The truth of the popular statement “everyone is online now” gets more grounded with each day that passes. Daily, millions of people come online to carry out different activities ranging from researching an academic topic, to shopping for new items, to dropping comments on social media platforms and even carrying out different financial transactions. The more transactions an individual carries out online, the more digital footprints they leave behind.
Problems Of Current Identity Management Systems
Most online transactions require that individuals disclose specific personal information before they can proceed to access services. For instance, before financial transactions can be carried out on platforms such as Amazon Pay, PayPal and Google Wallet, among others, users are always required to input their sign up/login details — i.e., financial and personal details. Thus, every time an individual discloses this information, it gets stored on numerous internet databases. As such, digital clones of one and the same individual spring into existence across these different platforms. This also exposes a lot of security issues. Thus, as evidenced by the Equifax hack, gaining access to a major database exposes all the personal information of users and exemplifies the high vulnerability of the current system.

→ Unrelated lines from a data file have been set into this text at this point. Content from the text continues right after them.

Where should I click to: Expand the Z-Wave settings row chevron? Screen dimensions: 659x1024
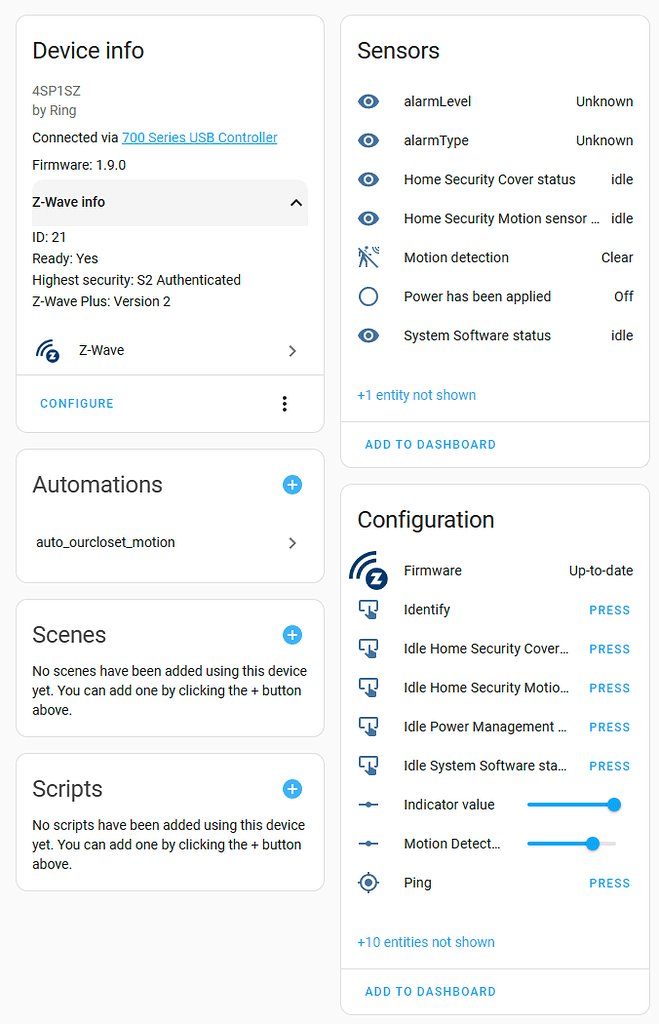tap(292, 350)
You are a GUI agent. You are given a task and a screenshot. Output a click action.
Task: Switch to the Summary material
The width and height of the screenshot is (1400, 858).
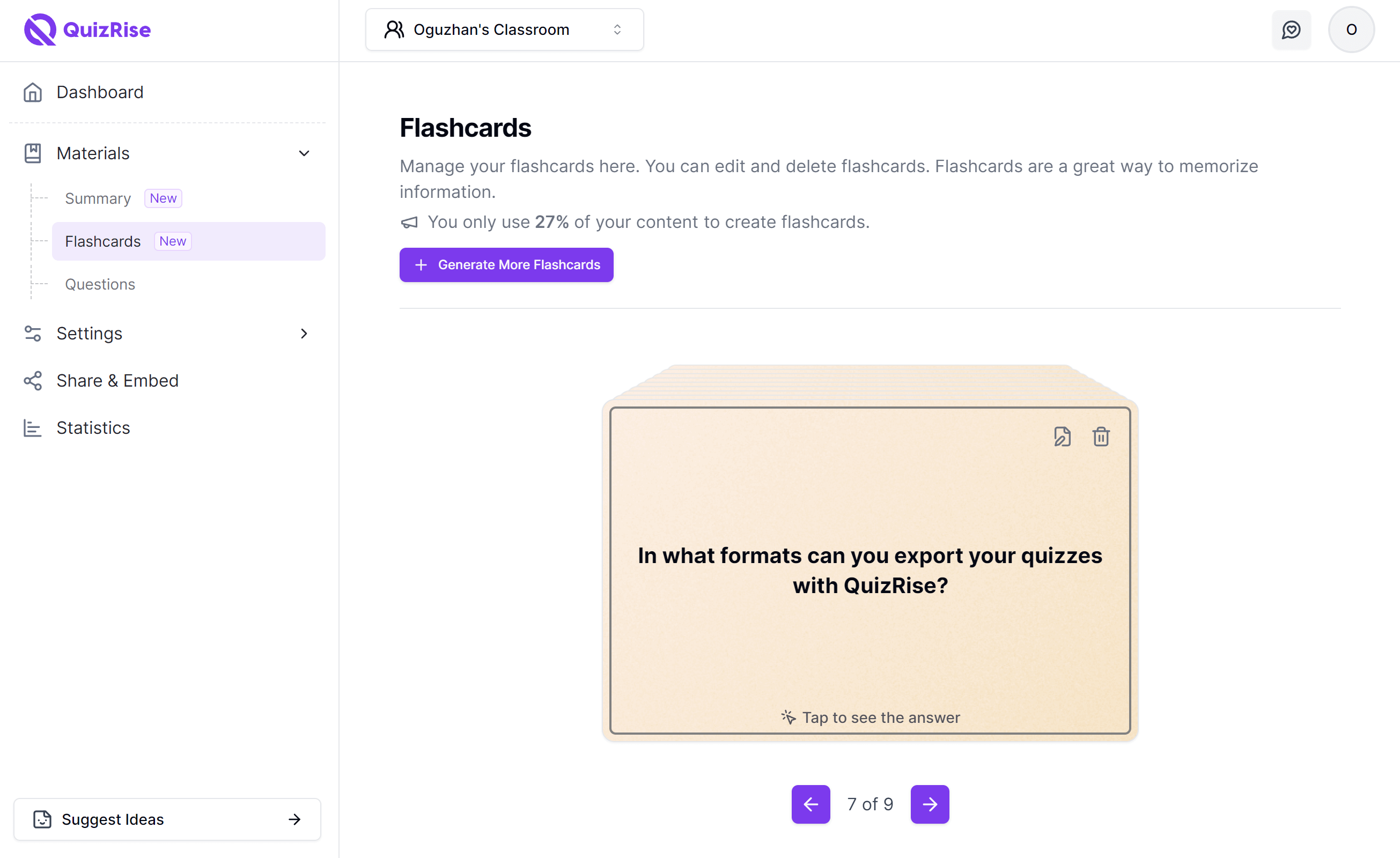pos(98,198)
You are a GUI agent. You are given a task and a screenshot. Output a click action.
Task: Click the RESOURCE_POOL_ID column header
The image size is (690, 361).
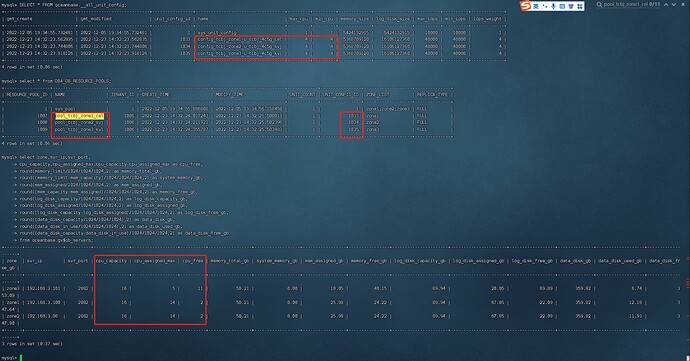27,95
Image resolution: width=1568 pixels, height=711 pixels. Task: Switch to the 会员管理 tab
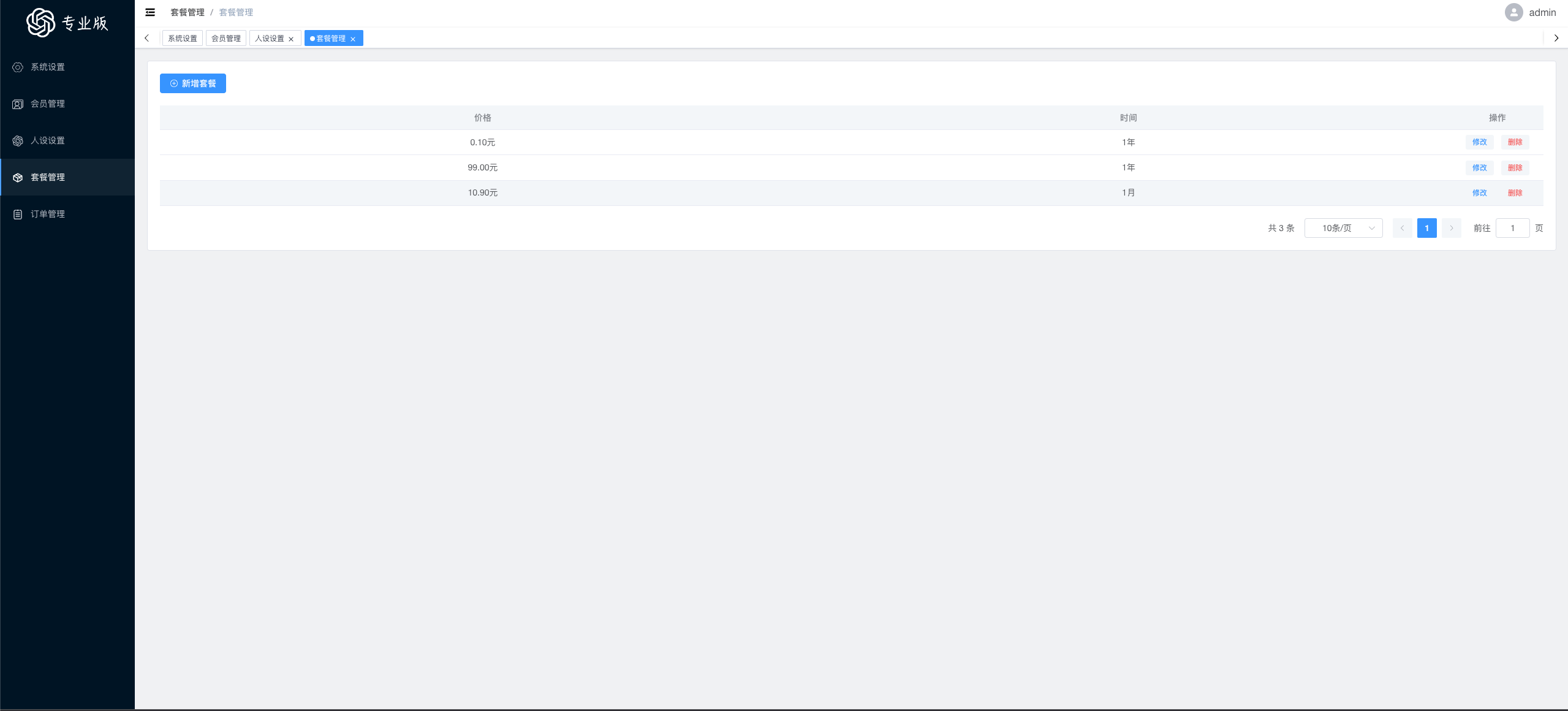click(x=226, y=39)
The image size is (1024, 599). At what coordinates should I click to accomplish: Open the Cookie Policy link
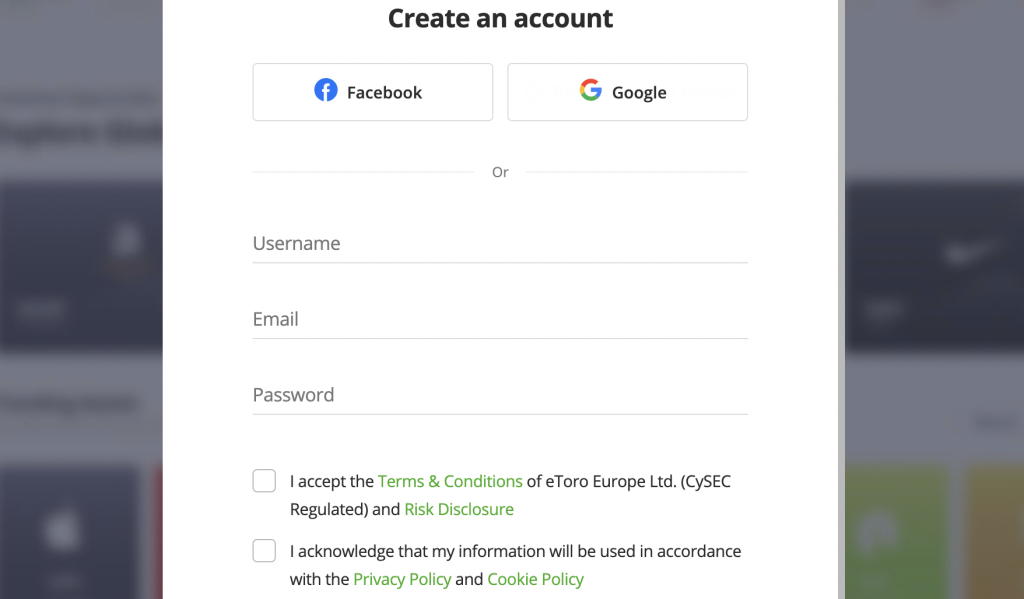[536, 579]
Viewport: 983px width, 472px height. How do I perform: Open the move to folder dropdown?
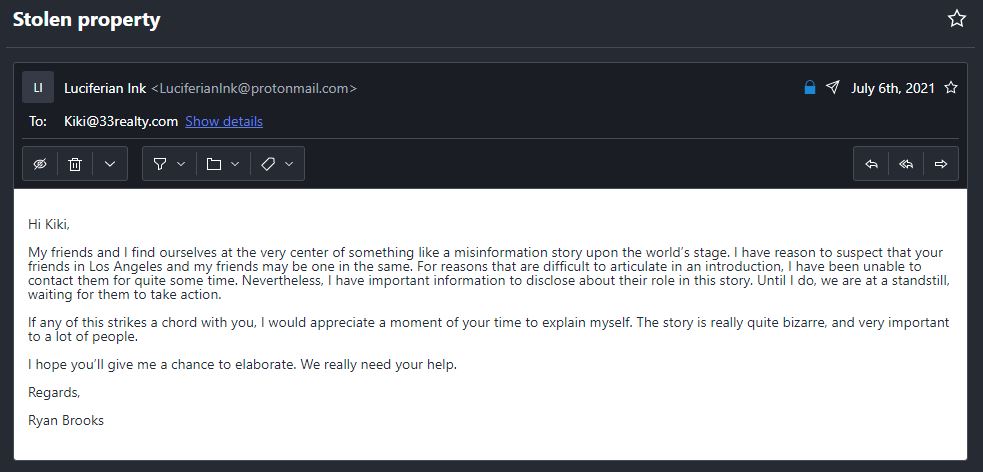pyautogui.click(x=222, y=164)
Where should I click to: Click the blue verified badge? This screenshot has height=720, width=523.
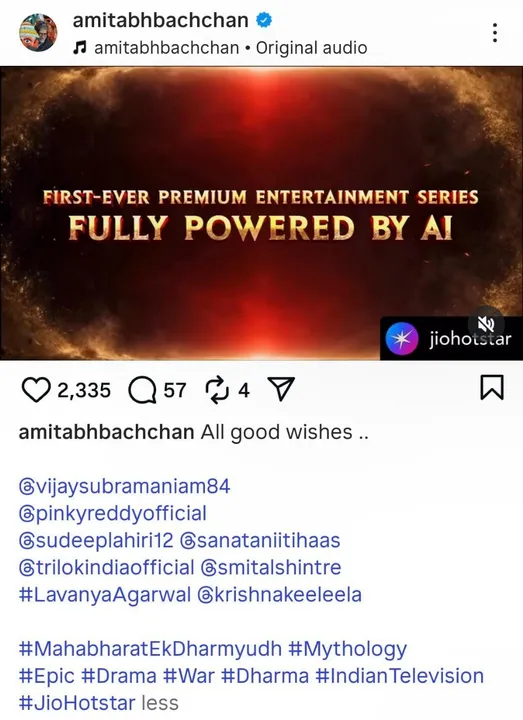coord(264,20)
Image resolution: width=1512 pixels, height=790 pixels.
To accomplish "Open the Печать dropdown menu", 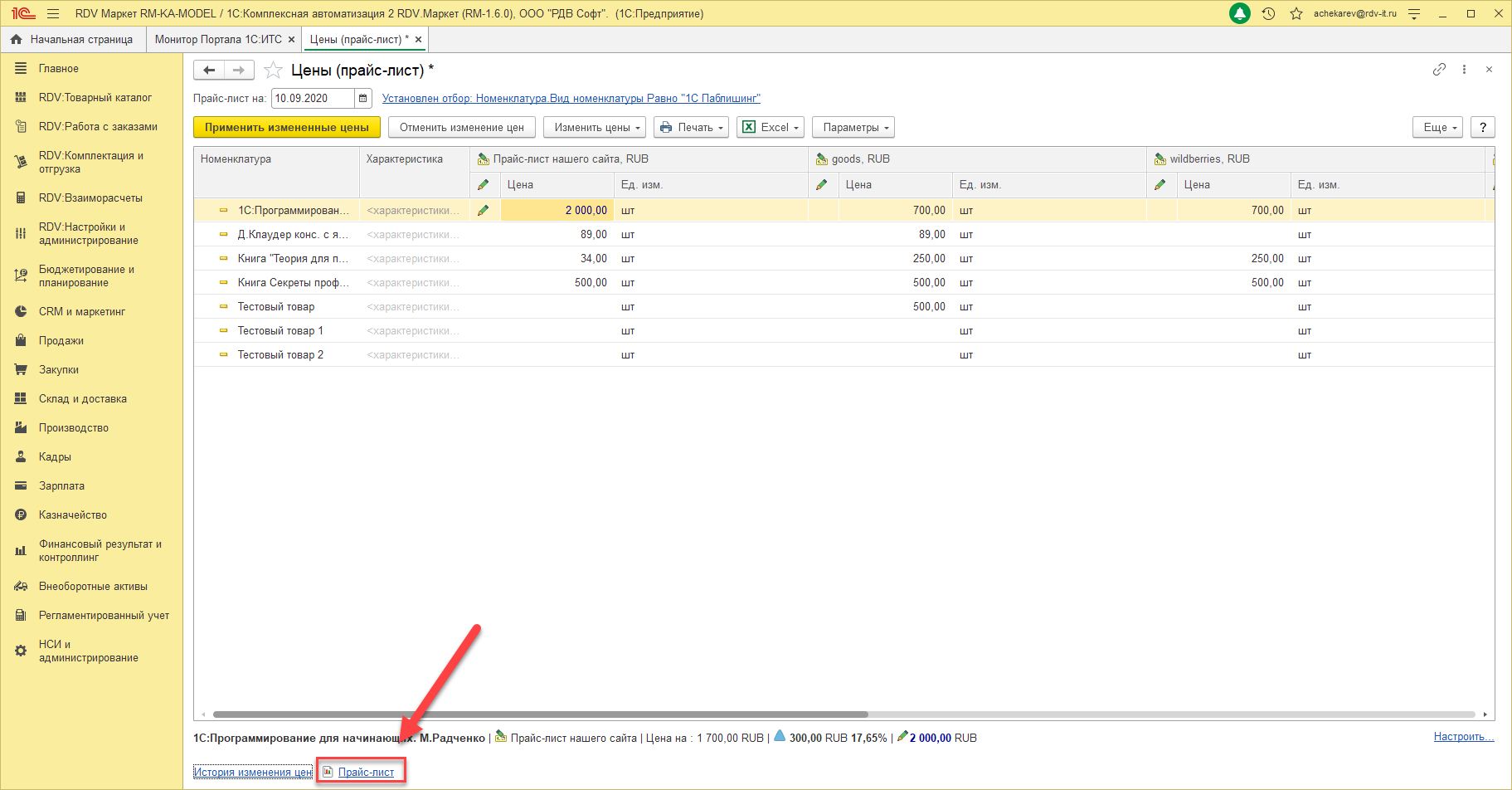I will pos(691,128).

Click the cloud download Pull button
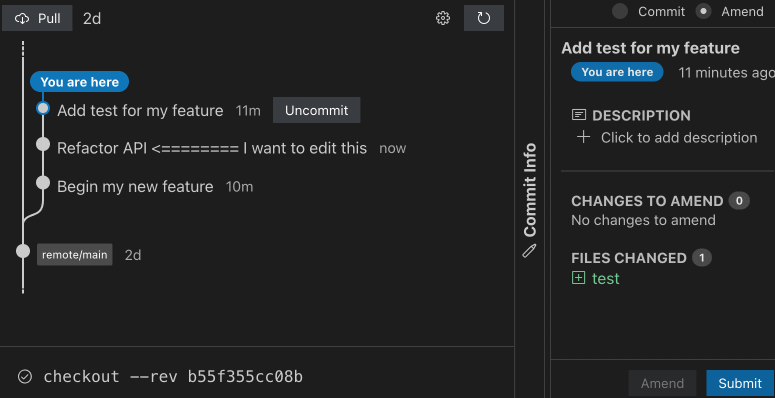pos(37,18)
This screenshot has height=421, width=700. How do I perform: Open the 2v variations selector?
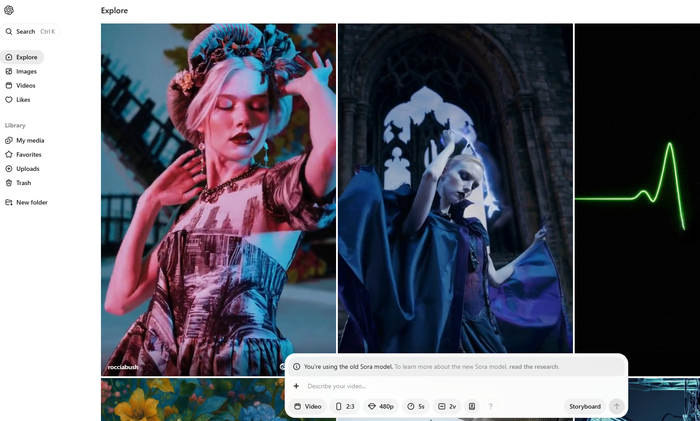447,406
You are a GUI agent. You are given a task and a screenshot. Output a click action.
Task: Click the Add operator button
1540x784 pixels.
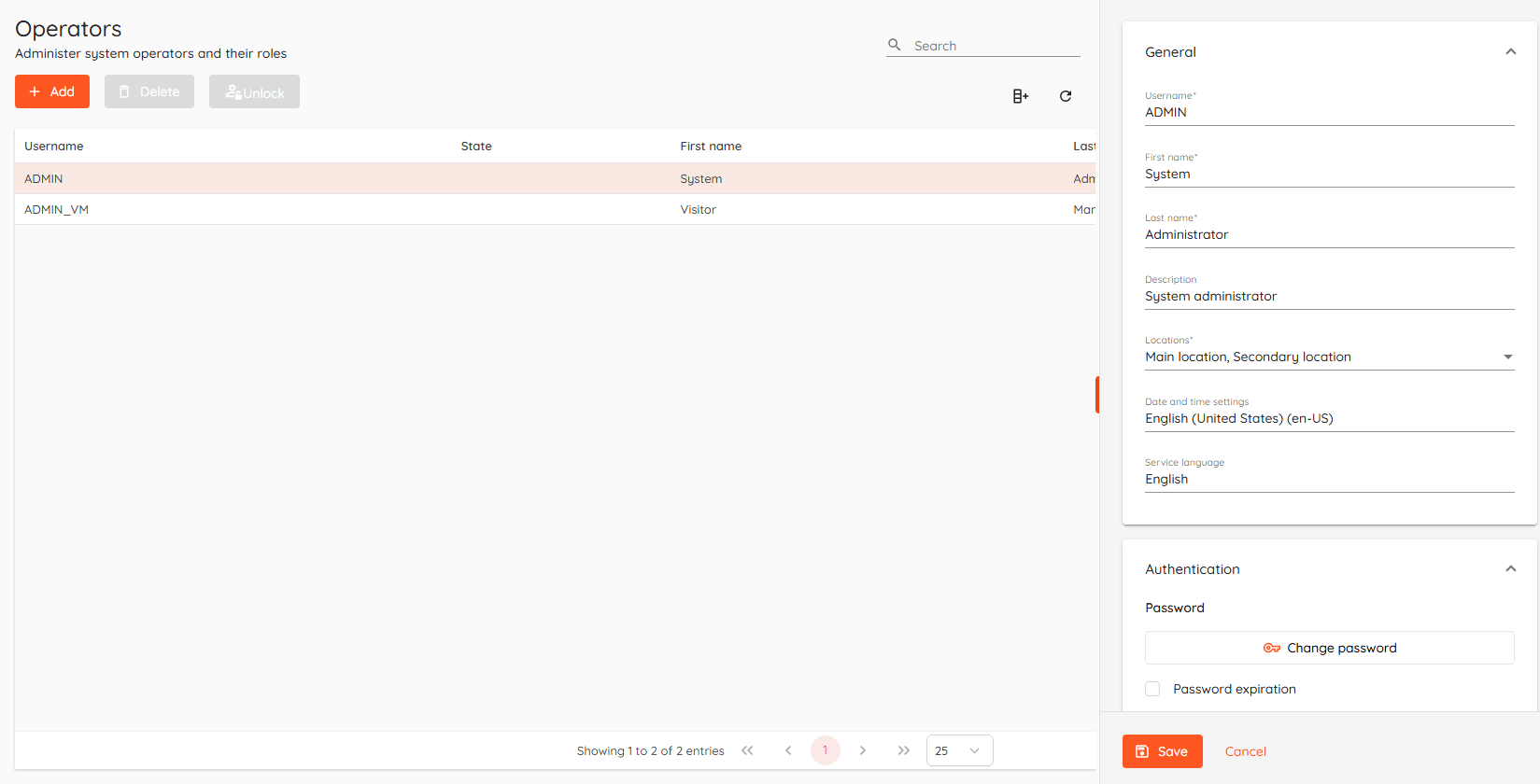click(x=52, y=91)
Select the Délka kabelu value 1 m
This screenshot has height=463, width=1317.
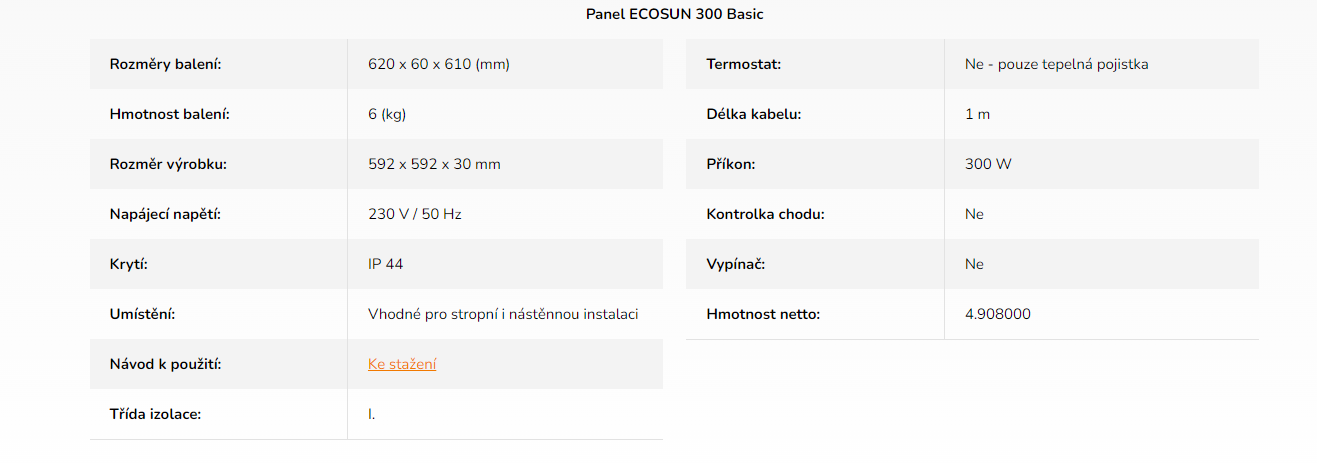tap(978, 114)
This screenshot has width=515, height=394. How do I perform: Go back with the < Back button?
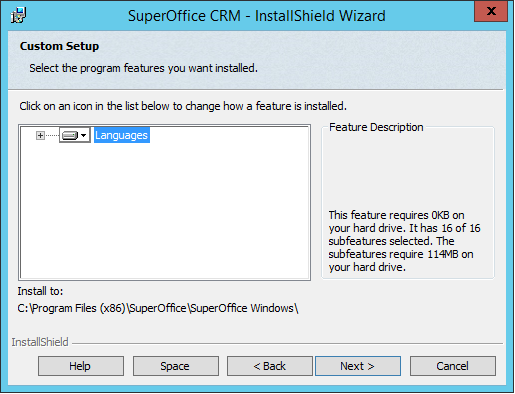[270, 366]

Most systems in place rely heavily on obtaining individual data without the knowledge of the owner, and third parties can, in turn, gain access to this data without the subject’s knowledge. Further, information contained on these online databases can be shared with third parties without the subject’s consent. Although this may sometimes be done in the interest or service of the subject, such as for recommending related goods and services the subject can try out, it doesn’t change the fact that the consent of the individual wasn’t obtained and control is left in the hands of those who own the database. This leaves the subject with little or no choice in deciding whether or not they want their data shared with other parties.
The problems highlighted above point to the single fact: that the current online identity management systems are far from being sustainable.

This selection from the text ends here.